So we have the situation then in Exodus 11:9, because in this titanic collision, the Exodus is an enormous political statement. The Lord said to Moses, “Pharaoh will not heed you, so that My wonders may be multiplied in Egypt. I’m going to harden this tyrant’s heart. He will reject you. He will reject you. He will reject you. And every time he rejects you, I’m going to create a judgment on this nation.”

What He’s done is He’s going to refute the entire pantheon of Egyptian gods that are the theology structure of this tyrannical state. He is undercutting the religion of Egypt. So in Exodus 12:40–41: The sojourn of the children of Israel who lived in Egypt for 430 years; on that very same day it came to pass … this Exodus 12:40–41; it came to pass that all the armies of the Lord went out from the land of Egypt. This is actually the hosts of the land. Why do you suppose in chapter 12, verse 40 there’s that phrase, 430 years? Why is that important? Because that is a chronological marker that God promised Abraham and four generations. 430 years is the contract being obeyed.

▶ _Data shown_
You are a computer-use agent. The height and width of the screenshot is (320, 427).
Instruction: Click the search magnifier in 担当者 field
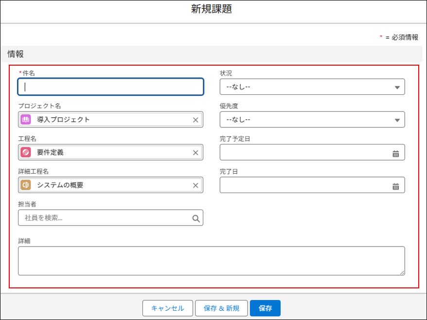coord(196,218)
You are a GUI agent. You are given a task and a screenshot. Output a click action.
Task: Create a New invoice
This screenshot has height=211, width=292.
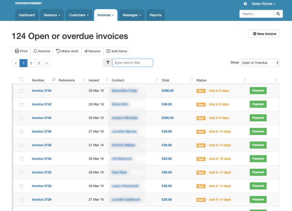(264, 34)
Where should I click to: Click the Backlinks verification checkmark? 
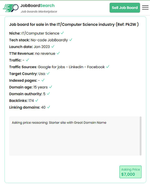37,101
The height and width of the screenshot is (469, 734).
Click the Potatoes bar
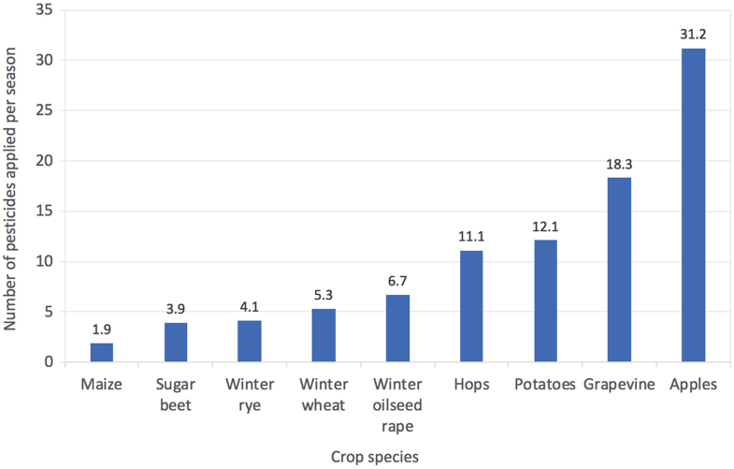click(x=545, y=301)
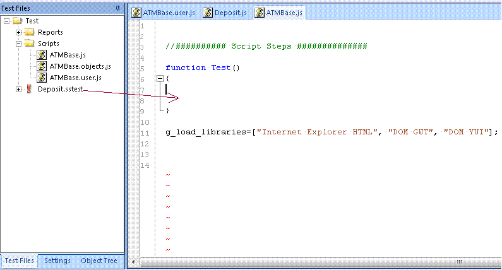Pin the Test Files panel
The image size is (502, 270).
coord(117,7)
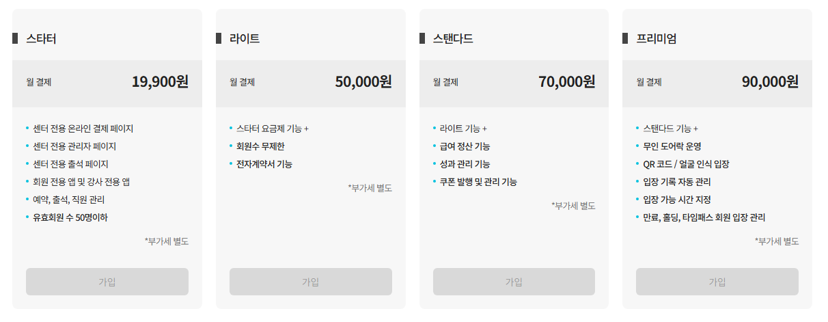Click the *부가세 별도 note in 스탠다드

click(x=573, y=205)
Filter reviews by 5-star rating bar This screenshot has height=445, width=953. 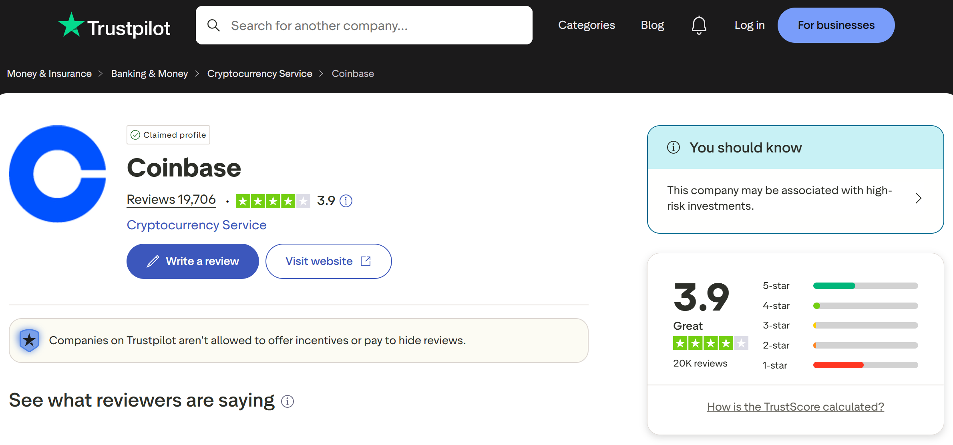coord(865,286)
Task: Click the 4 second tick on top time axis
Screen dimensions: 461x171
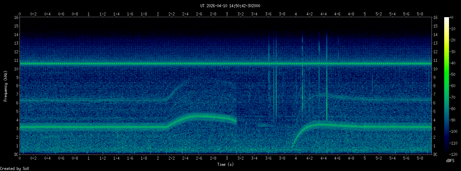Action: (296, 14)
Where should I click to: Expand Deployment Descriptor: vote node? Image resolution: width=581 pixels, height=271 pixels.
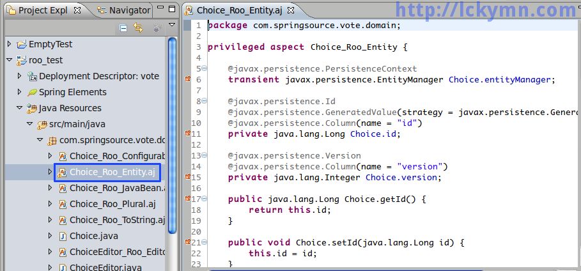tap(20, 76)
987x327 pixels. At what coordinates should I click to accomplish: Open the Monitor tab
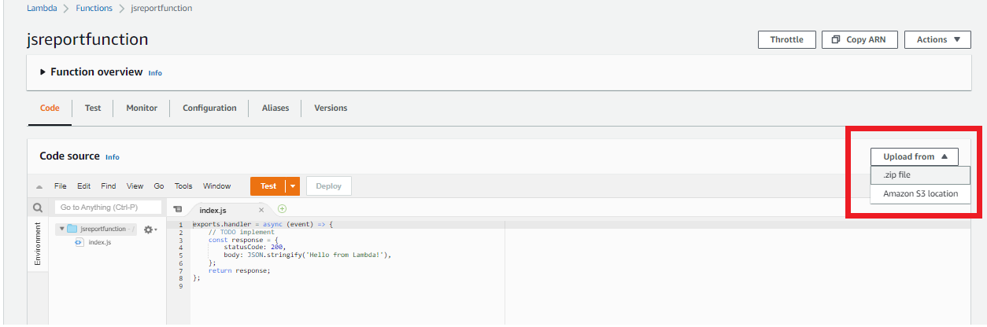tap(142, 108)
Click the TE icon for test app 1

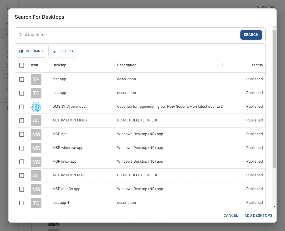[36, 93]
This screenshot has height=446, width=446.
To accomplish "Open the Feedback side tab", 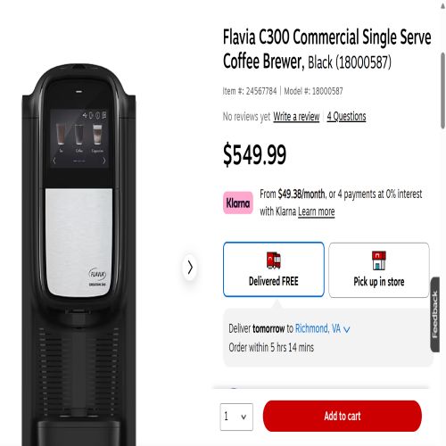I will [434, 315].
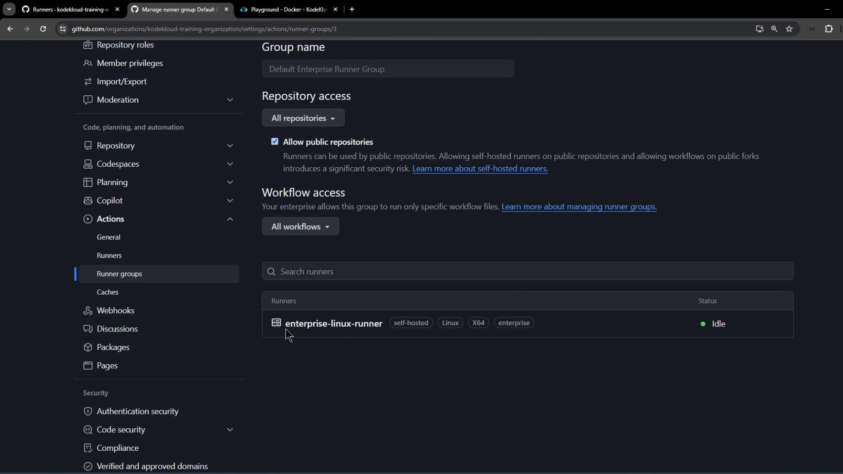Collapse the Actions sidebar section
Screen dimensions: 843x474
point(230,219)
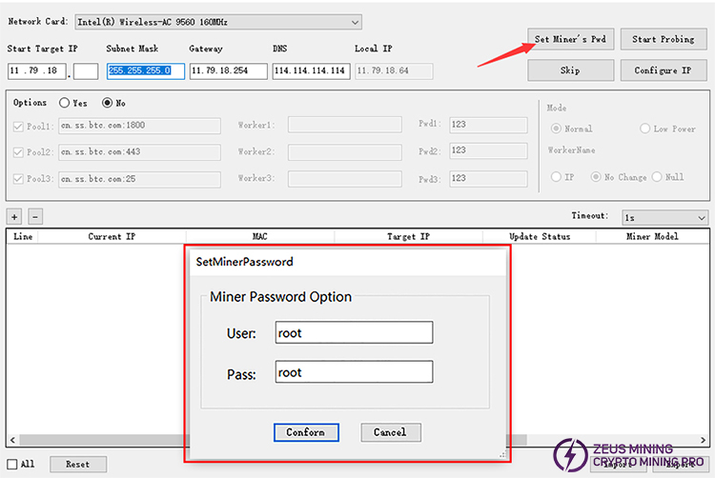Confirm the miner password dialog
The image size is (715, 478).
(305, 432)
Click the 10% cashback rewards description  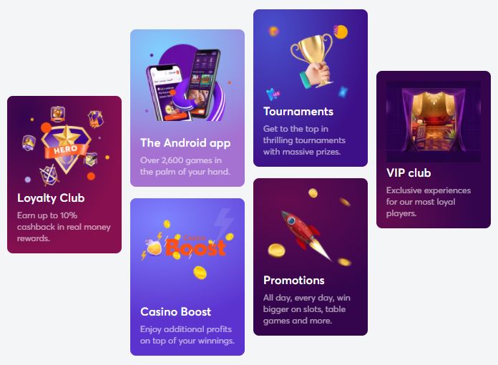coord(64,227)
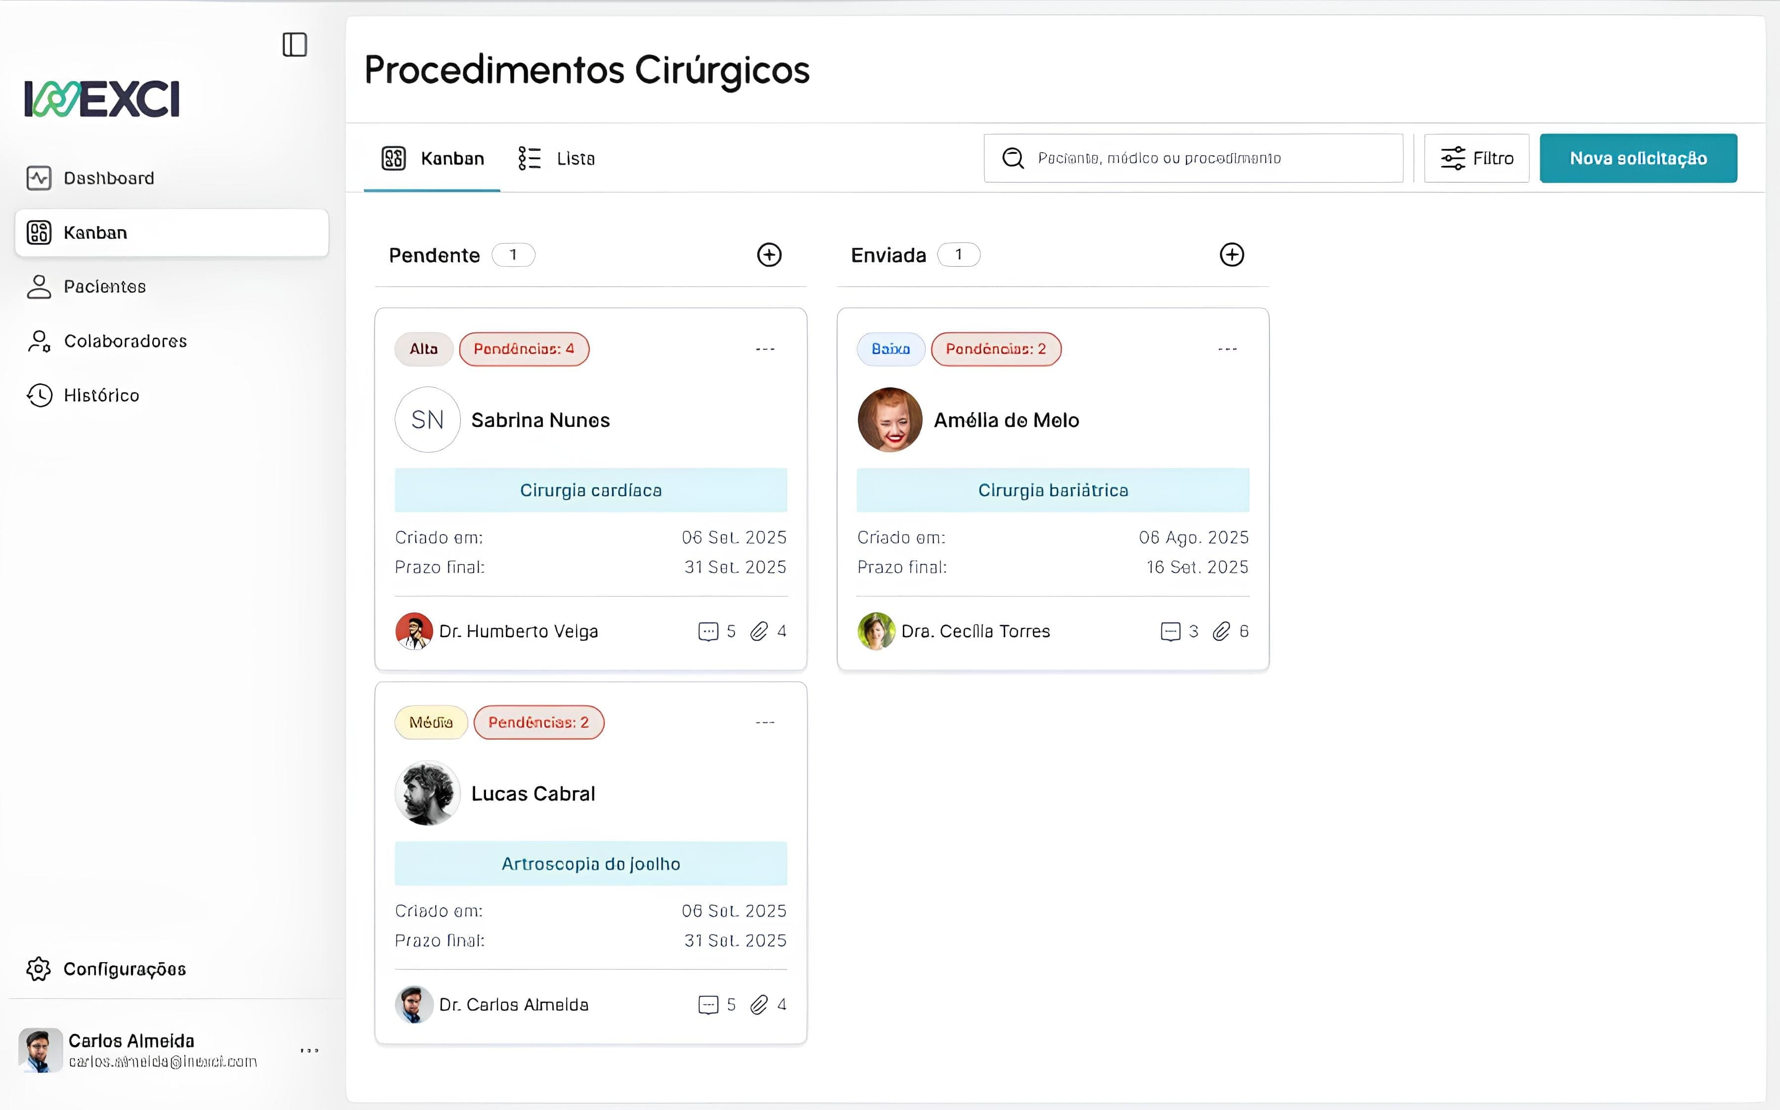Viewport: 1780px width, 1110px height.
Task: Open options menu on Amélia de Melo card
Action: pyautogui.click(x=1228, y=349)
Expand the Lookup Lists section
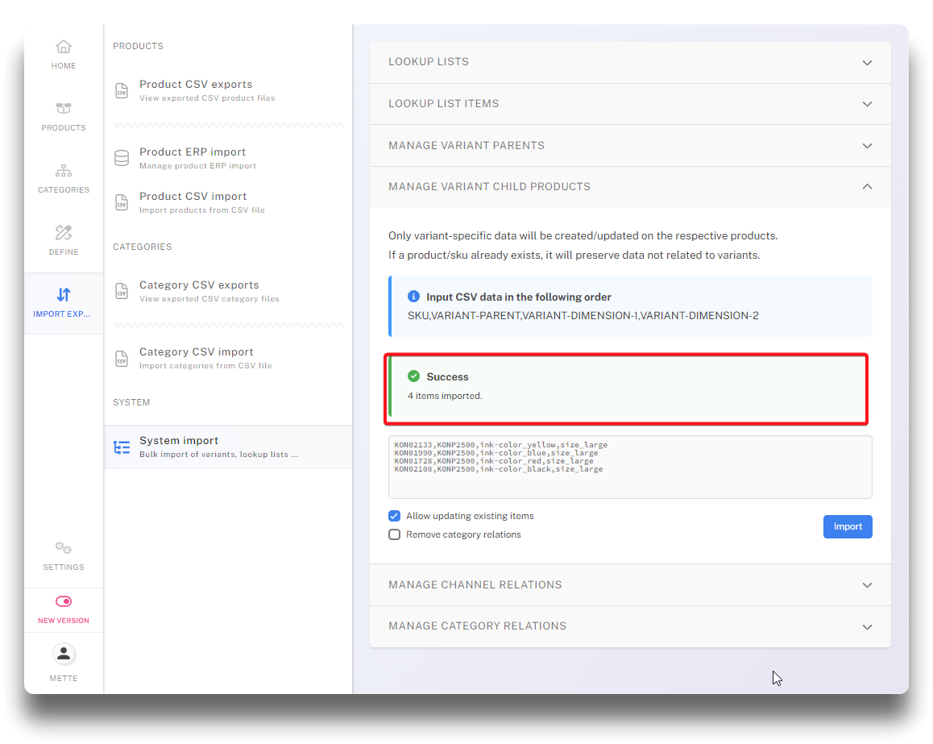This screenshot has height=744, width=933. (x=629, y=62)
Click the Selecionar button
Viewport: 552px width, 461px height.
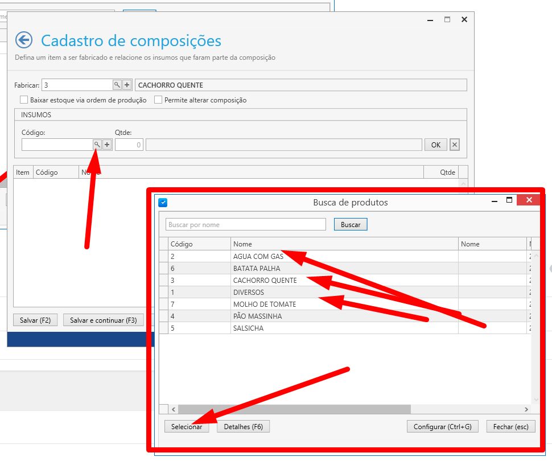[x=187, y=427]
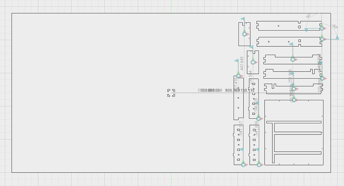Viewport: 344px width, 186px height.
Task: Click the green vertical arrow atop the middle plank gizmo
Action: coord(293,56)
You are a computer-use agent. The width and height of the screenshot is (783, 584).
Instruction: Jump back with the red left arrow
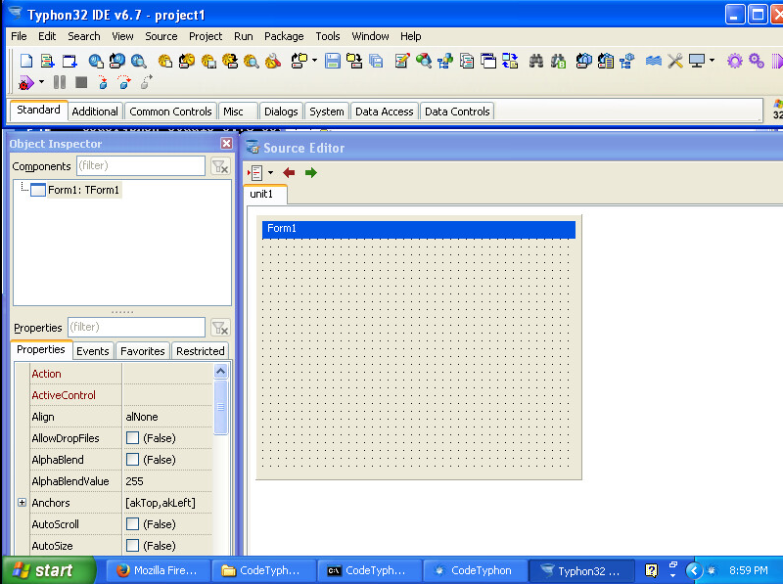click(x=289, y=172)
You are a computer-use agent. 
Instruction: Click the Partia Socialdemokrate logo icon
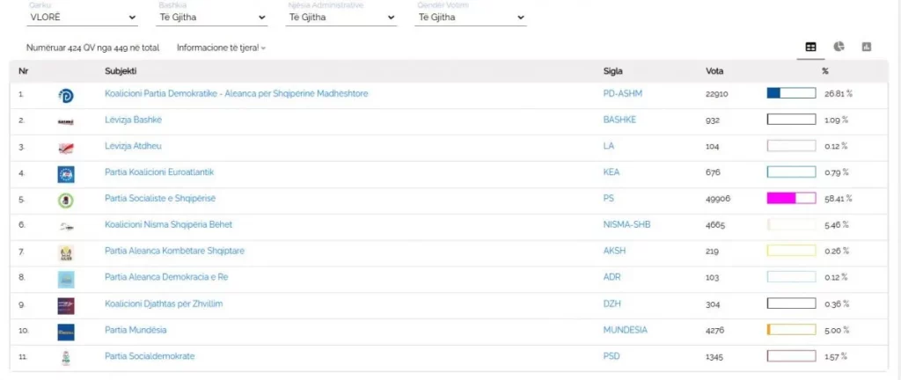point(66,358)
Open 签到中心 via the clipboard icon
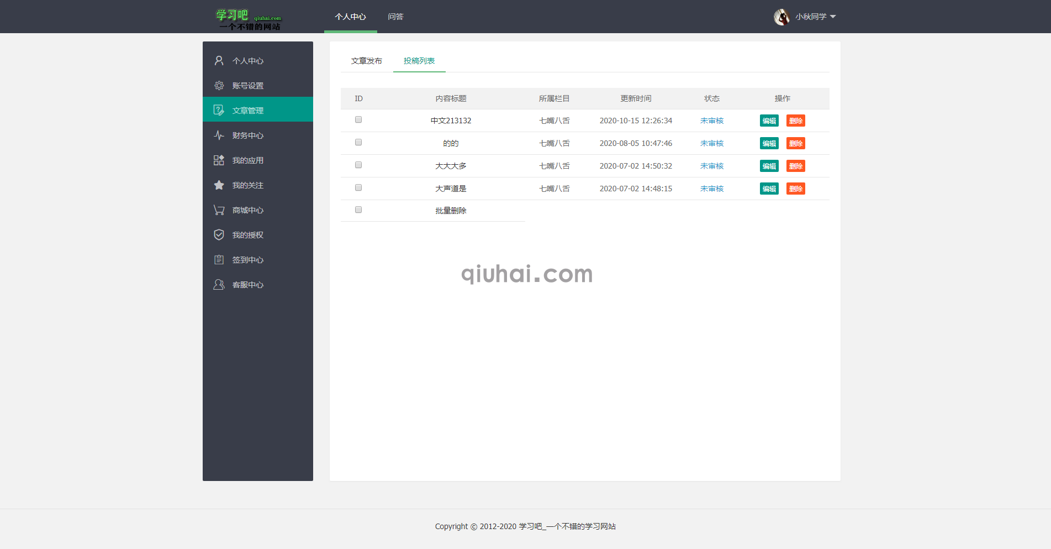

▶ _To-do list_
**1)** Gather every line of the records that contains the word "pixels".
**2)** Go on with the passage about the Exodus, picking up after its last sentence.

▶ _Responses_
**1)**
Where should I click to: Expand Deployment Descriptor: vote node? Image resolution: width=581 pixels, height=271 pixels.
987x327 pixels. At what coordinates should I click to accomplish: Open the Monitor tab

**2)**
We need, as Christians, to understand this, because this teaches us the faithfulness of our Lord. Paul, those of you studied Romans know what happens in Romans chapters 9, 10, and 11, which looks like a total parentheses in that epistle. That is not a parenthesis. Paul goes to Romans 9, 10, and 11 to show that God was faithful to the Jew because somebody could say, “Well, God didn’t treat Israel very well and that doesn’t make God faithful.” What Paul says is, “Yes, it does.” Romans 9, 10, and 11 is to vindicate the faithfulness of God.

Well now we come to chapter 14. We’re hurriedly going through these texts to capture these events. In chapter 14 verses 1 to 31, the Lord spoke to Moses, “I will harden Pharaoh’s heart.” I’m just reading through sections of it. “I will gain honor over Pharaoh and over all his army that the Egyptians may know that I am the Lord.”

See the purpose clause in all this? I want My glory to be manifest in the people that reject Me. “So the Egyptians pursued them; all the horses and chariots of Pharaoh; and they overtook them. And Moses said to the people, do not be afraid, stand still.” This is one of the great verses to claim: stand still and don’t resort to gimmicks. Just stand still and see the salvation of the Lord.

These people are freaking out because the greatest army on earth at the time is going after them and they’re helpless. They have no weapons. They’re out there with their families—their mothers, their dads, their wives, and their children—and here comes the Egyptian army. And here Moses says stand still? I don’t know about that. But that’s what he says: “stand still and see the salvation of the Lord, the Lord will fight for you.”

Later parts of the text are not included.